To the Editor: PhymmBL1 is a classification system designed for metagenomics experiments that assigns taxonomic labels to short DNA reads. Since the introduction of PhymmBL in 2009, we made extensive changes and added new features, of which we outline the most important ones here (Supplementary Table 1). We also describe results indicating that PhymmBL effectively classifies samples containing mixed eukaryotic and prokaryotic DNA.

PhymmBL combines two components: (i) composition-directed taxonomic predictions from Phymm and (ii) basic local alignment search tool (BLAST)-based homology results2. PhymmBL combines these to label each input sequence with its best guess as to the taxonomy of the source organism. Input sequences as short as 100 base pairs can be phylogenetically classified with PhymmBL more accurately than with any other existing method1 including recently introduced methods (Supplementary Note 1).

PhymmBL predicts species, genus, family, order, class and phylum for each read, allowing users to arrange results according to levels of specificity relevant to their research goals. We describe how to configure and operate PhymmBL in a parallelized or grid environment in Supplementary Note 2. PhymmBL's open-source software runs on all UNIX-like systems, is written in Perl and C++ and can be downloaded free of charge (http://www.cbcb.umd.edu/software/phymmbl/; currently version 3.2).

To demonstrate PhymmBL's ability to classify eukaryotic DNA, we classified 2,278,901 short reads (average, 276 base pairs) from a permafrost-preserved woolly mammoth bone metagenome3. Before classification, we added a variety of genomes to PhymmBL's local database, representing plants, multicellular animals and protists (Supplementary Table 2). We also built models for the elephant (Loxodonta africana) genome (Elephant Genome Project), expecting that woolly mammoth reads would be labeled as elephant. Our goal was to examine whether PhymmBL could identify eukaryotic DNA as accurately as it had identified bacterial DNA.

The most abundant label (59.7%) was indeed elephant (Fig. 1). The next three most abundant predictions were Flavobacterium johnsoniae (2.4%), Polaromonas naphthalenivorans (1.6%) and Polaromonas sp. JS666 (1.0%), all three of which are known Arctic bacteria. These likely represent modern bacterial species present on the mammoth bone. PhymmBL therefore effectively separated eukaryotic from prokaryotic reads and accurately predicted the closest relative of the particular eukaryote that was sequenced, despite the presence of other potentially competing eukaryotic genomes in the local database. Details of the computational resources used by PhymmBL are available in Supplementary Note 3.

Figure 1
figure 1

Screenshot of predicted genus-level taxonomic distribution for the mammoth metagenome, focused on genus Loxodonta.

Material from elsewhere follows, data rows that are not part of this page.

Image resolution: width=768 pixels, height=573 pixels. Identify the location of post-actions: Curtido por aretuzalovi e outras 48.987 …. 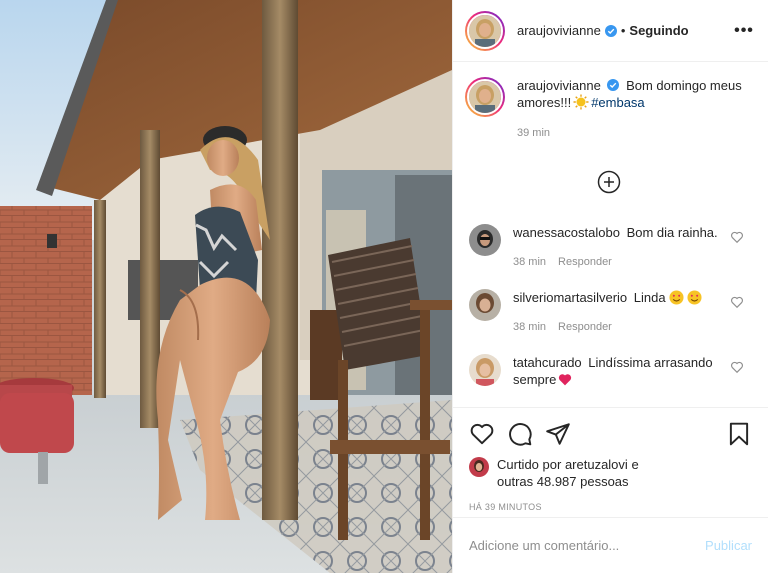
(610, 460).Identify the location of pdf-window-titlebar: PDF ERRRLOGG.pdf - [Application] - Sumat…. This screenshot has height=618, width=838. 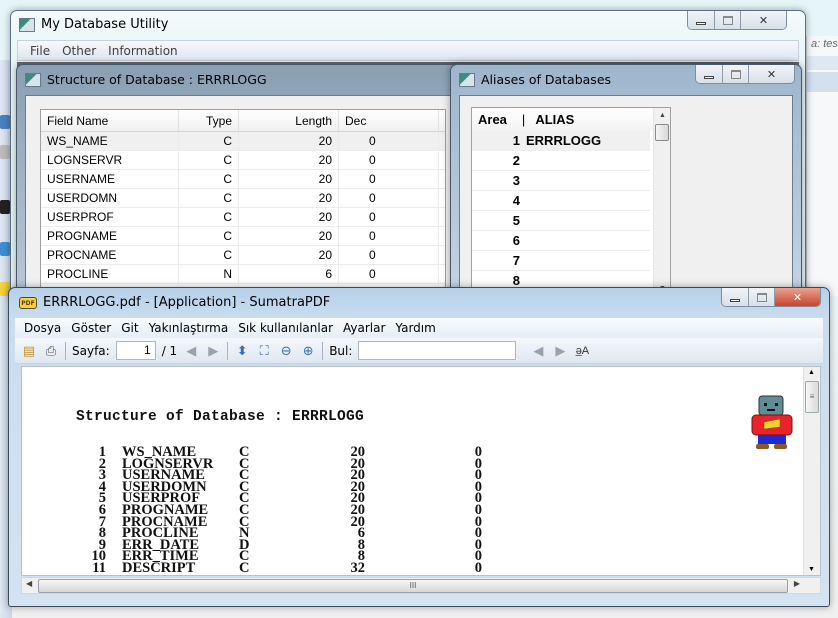
(419, 303).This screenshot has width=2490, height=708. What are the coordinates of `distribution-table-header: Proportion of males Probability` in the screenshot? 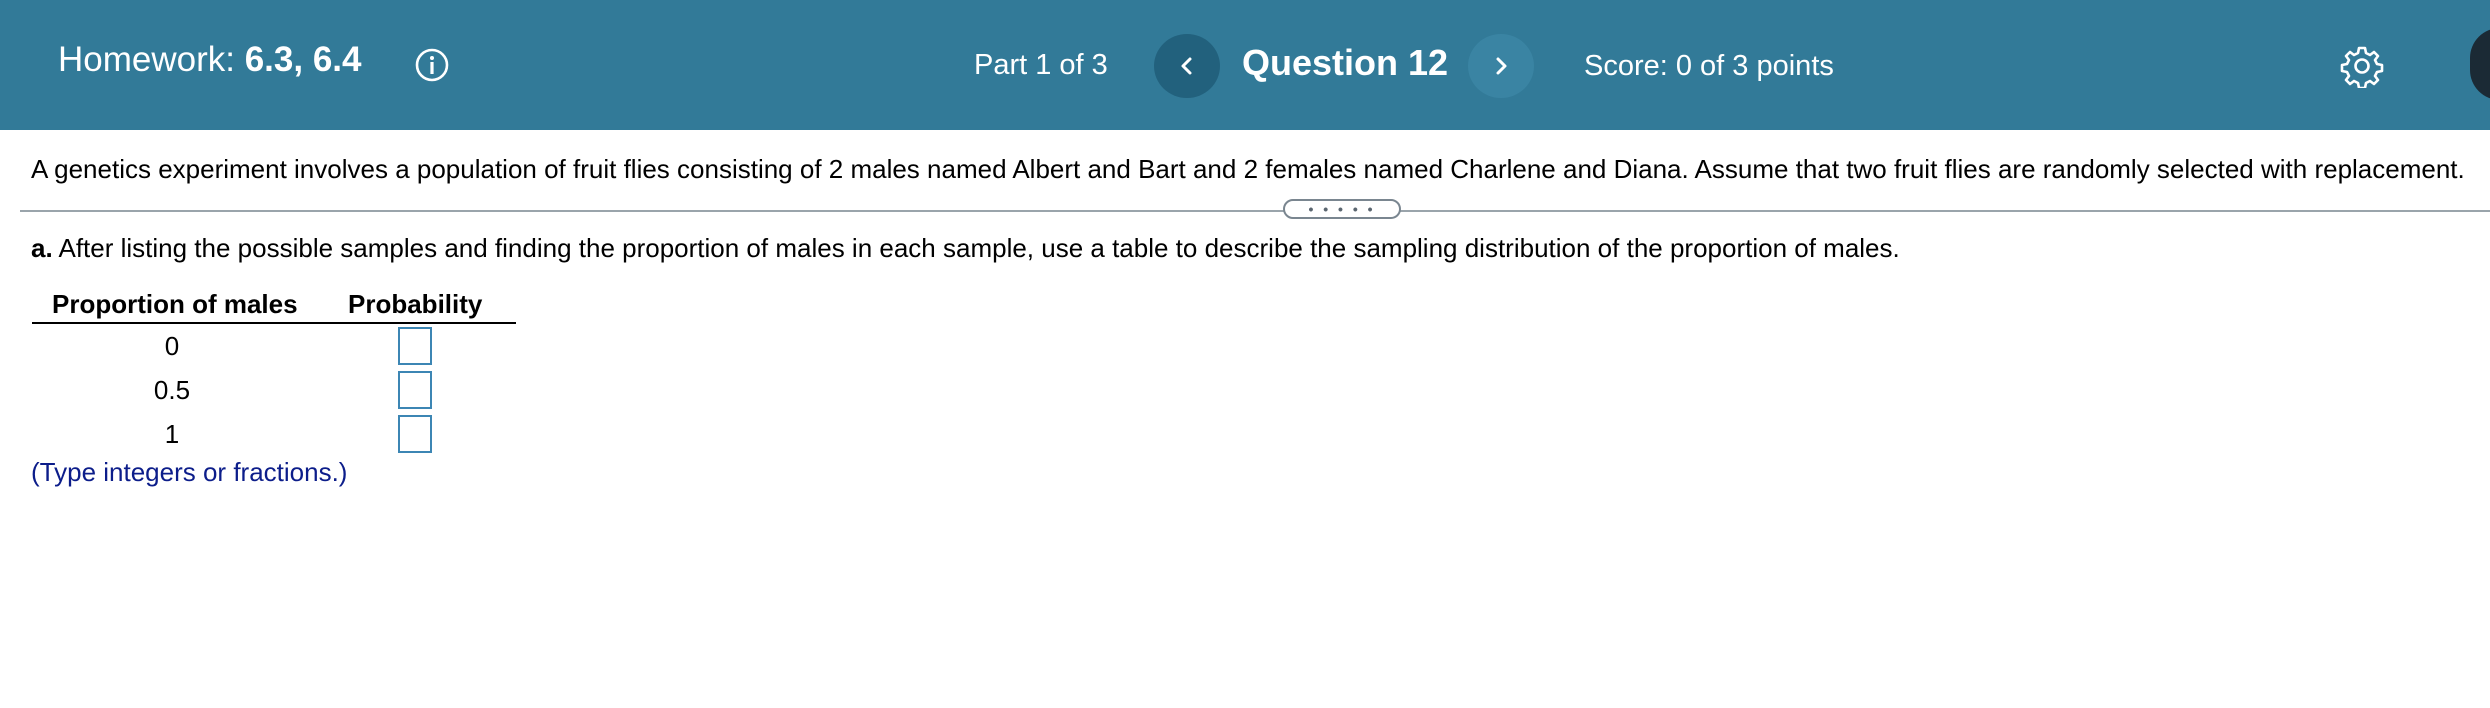 It's located at (274, 305). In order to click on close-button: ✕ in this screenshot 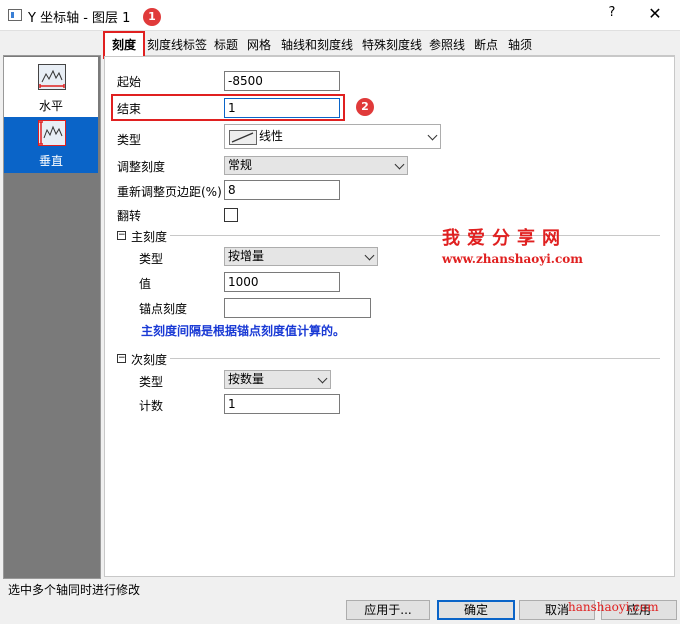, I will do `click(655, 14)`.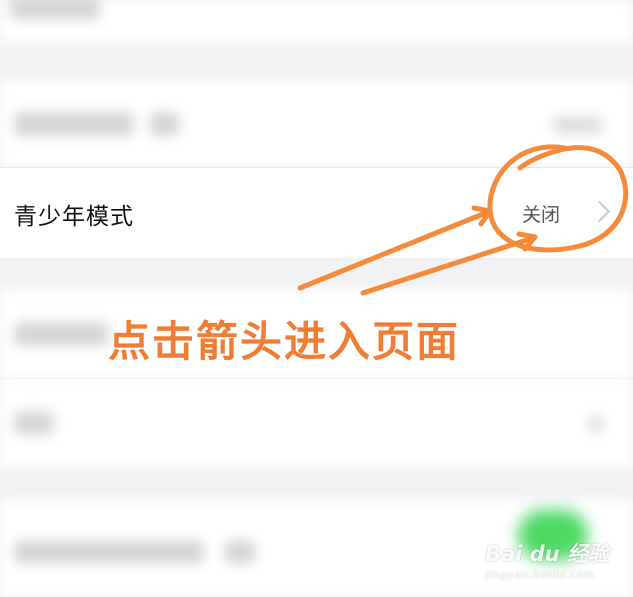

PhymmBL output now includes scores reflecting the software's confidence that its predictions are correct. A confidence score between 0 and 1 appears with each clade-level prediction for each input read. Polynomial functions estimate accuracy, mapping read length and raw score to these normalized confidence scores. For notes on use and algorithmic details of the confidence score computation, see Supplementary Note 4.

Users now can add an arbitrary amount of custom genomic data (as single genomes or in batches) to their PhymmBL database, eliminating exclusive reliance on RefSeq bacterial and archaeal genomes. The default classification database can be augmented with private (or even synthetic) genomes or with additional publicly available genomic data. Eukaryotic and viral sequences can also be added, expanding PhymmBL's classification mandate beyond prokaryotes.

For viewing PhymmBL output (Fig. 1), the freely available Krona package (http://krona.sourceforge.net/) provides an interactive viewer (B. Ondov, N. Bergman and A. Phillippy; personal communication). Krona offers an intuitive HTML5 interface that helps users explore predicted taxonomies for metagenomic read sets. Interacting with a dynamic radial visualization (Fig. 1) that changes to highlight designated areas of interest, users can view predictions for their sample population at different levels of phylogenetic granularity, with clade metadata and population statistics displayed alongside.